Blaine plans to travel to San Francisco to conduct interviews with his brother and with Princeton graduates who knew him during college. He also will visit Boston, his hometown, to talk to high school friends and family members. He hopes the interviews will shed light not only on what he went through, but also on the experience of dealing with a friend or family member with mental illness.

"I want to ask them, 'What is it like to encounter someone you've known for 20 years in an altered state?'" Blaine said.

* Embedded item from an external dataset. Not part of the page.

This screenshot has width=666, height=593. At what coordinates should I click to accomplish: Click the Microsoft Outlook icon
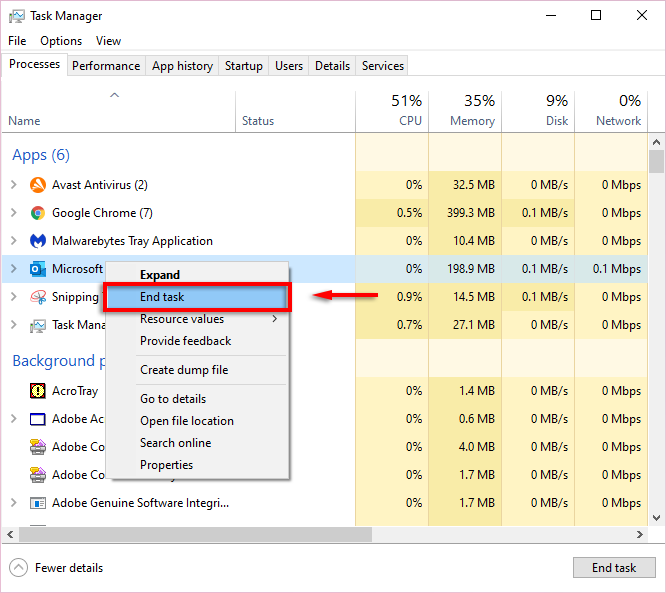coord(38,269)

Blaine will employ the ethnographic interviewing skills he learned as an anthropology student and honed last summer in New Orleans, where he conducted research for his senior thesis. He did fieldwork with a not-for-profit organization that is helping to rebuild the health system. Blaine spent time observing and talking to mental health professionals, social workers, public health workers and policymakers. His thesis explored individual stories of mental health workers in New Orleans in the context of the social and economic situation in the city.

Using an ethnographic approach to studying his own mental illness should allow Blaine to capture what someone with the disease experiences, gaining insights that are difficult for anthropologists to reach.

"Mental illness in particular poses an interesting problem for the anthropologist," Blaine wrote in his Dale proposal. "No ethnographer, no matter how good a 'participant-observer,' can ever enter fully into the subjectivity of a person undergoing an abnormal psychological experience." 

Blaine plans to assimilate what he learns over the next year by writing essays and fiction about his experiences. He also hopes to deliver lectures on college campuses across the country, and is thinking of attending graduate school for anthropology. He knows that delving into his past won't be easy for him and those he interviews.

"A couple of friends I've mentioned it to said it would be really difficult (to talk about my illness), but they would do it," Blaine said. "Getting this material out there — by doing this project and being open about it — will do a lot to create a dialogue and open avenues for other people to talk about their experiences."